The program for the April 7 concert will feature four works representing different times, styles and musical traditions:
-- the Quintet by Radamés Gnattali, a 20th-century Brazilian composer renowned in his native country for the ability to move easily between classical and popular music;
-- Quintet No. 3 by the 19th-century German composer Johann Peter Muller, a music teacher and pastor who wrote music for children's choirs, male choruses and organ as well as chamber music;
-- the Quintet by Johan Kvandal, one of the leading Norwegian musicians of the 20th century; and
-- "Circus Etudes" by innovative composer, horn teacher and UI School of Music faculty member Jeffery Agrell.
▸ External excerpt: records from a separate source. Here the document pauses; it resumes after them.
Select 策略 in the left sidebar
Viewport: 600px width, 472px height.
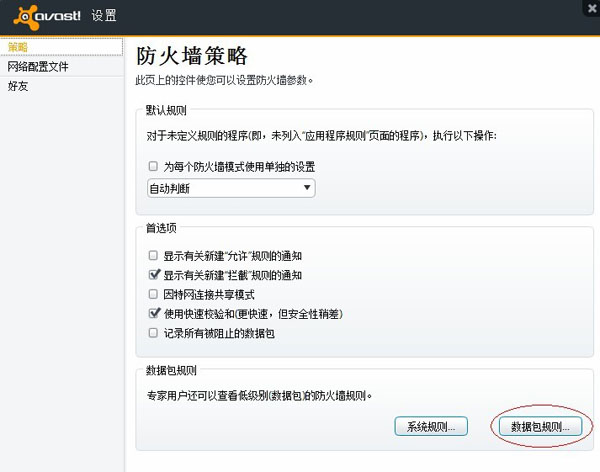point(18,47)
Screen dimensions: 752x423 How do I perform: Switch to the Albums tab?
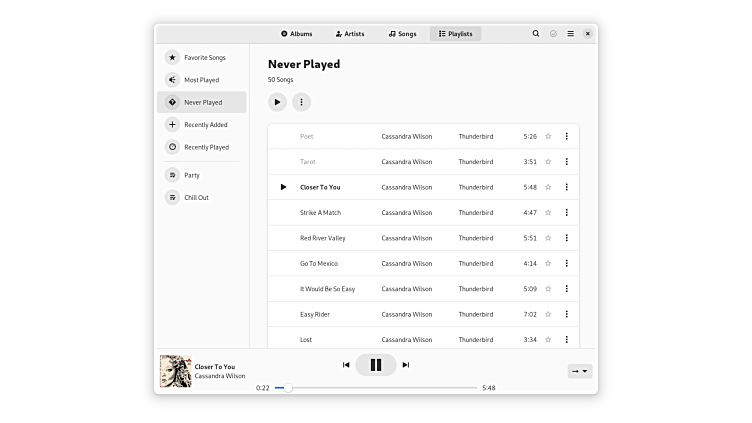(x=297, y=34)
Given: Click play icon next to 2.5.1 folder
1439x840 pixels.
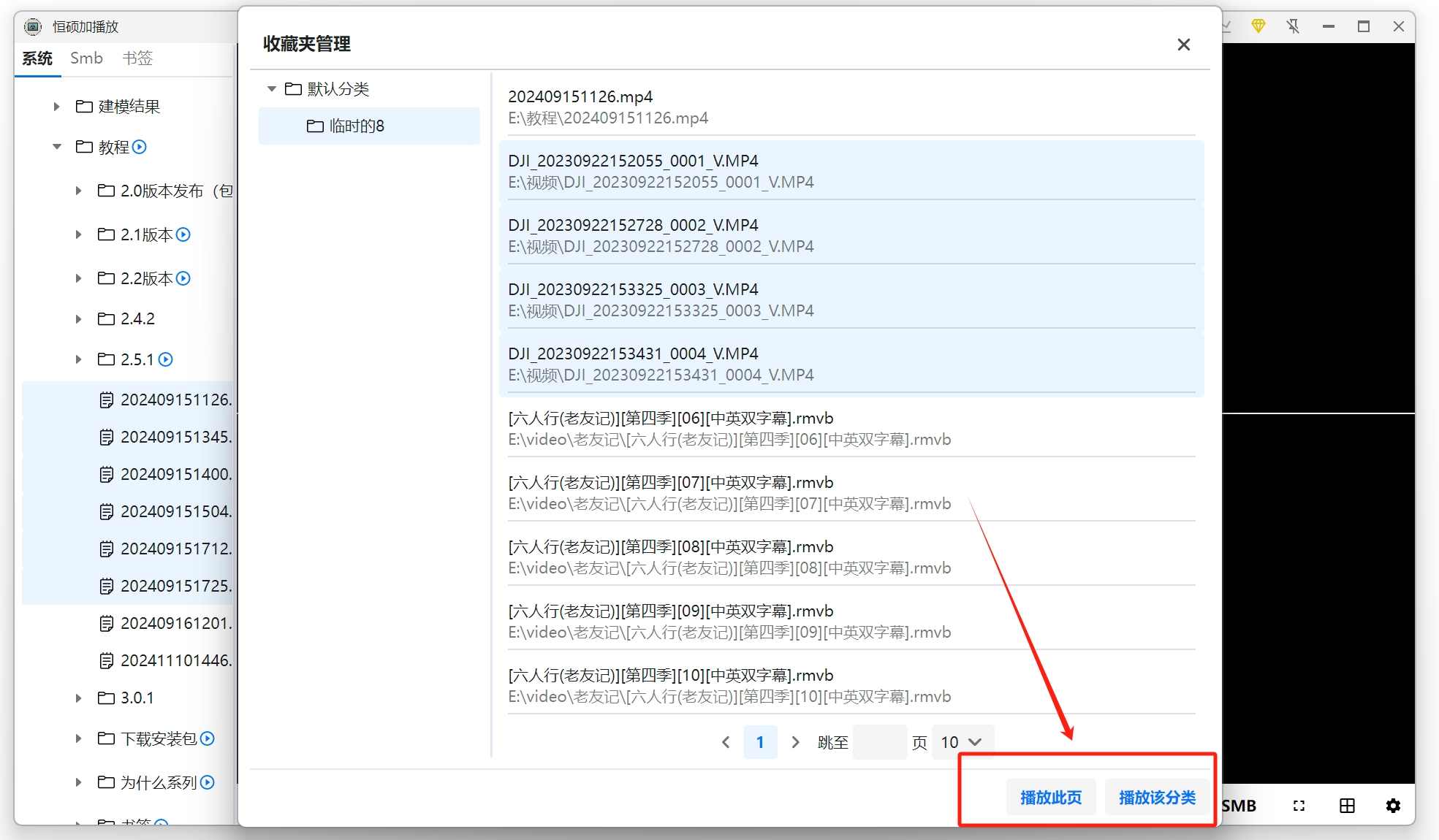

Gnattali (1906-1988) was one of the most successful Brazilian musicians of his generation. In the 1930s he focused primarily on popular music. Hired by an orchestra that played at balls, parties and radio shows, he worked as a pianist, soloist, conductor, composer and arranger, making use of his classical training to perform popular music for nearly 30 years. But while working on radio he continued to pursue a classical career as pianist and composer. In 1983 Gnatalli won the Shell Music award for lifetime achievement as a classical musician.
His woodwind quintet serves well as an example of his ability to blend the popular and folk styles of Brazil within a more traditional ensemble medium.
Kvendal was active as composer, organist and conductor in Oslo. His training was cosmopolitan, with studies with the leading teachers in Stockholm, Vienna, Berlin and Paris. As well as performing and composing, Kvandal was a respected critic for leading newspapers in Oslo and formed an anthology of recorded and printed classical Norwegian music for the Norwegian Cultural Council.
From his earliest works he made use of the melodic and rhythmic elements of Norwegian folk music. In the later 1960s, these elements were transformed and combined with experiments in serial techniques and freer forms. The Quintet, while a later work, ultimately evolved from his earliest works in which he made use of the melodic and rhythmic elements of Norwegian folk music.
Agrell wrote the "Circus Etudes" in 1996. It has received numerous performances around throughout Europe and the United States. Just as the title suggests, more than a little levity is involved in each of the suite's four movements: "Dancing Elephants," "Clowns," "Trapeze Artists" and "Acrobats." It was most recently played by the Iowa Woodwind Quintet in 2002.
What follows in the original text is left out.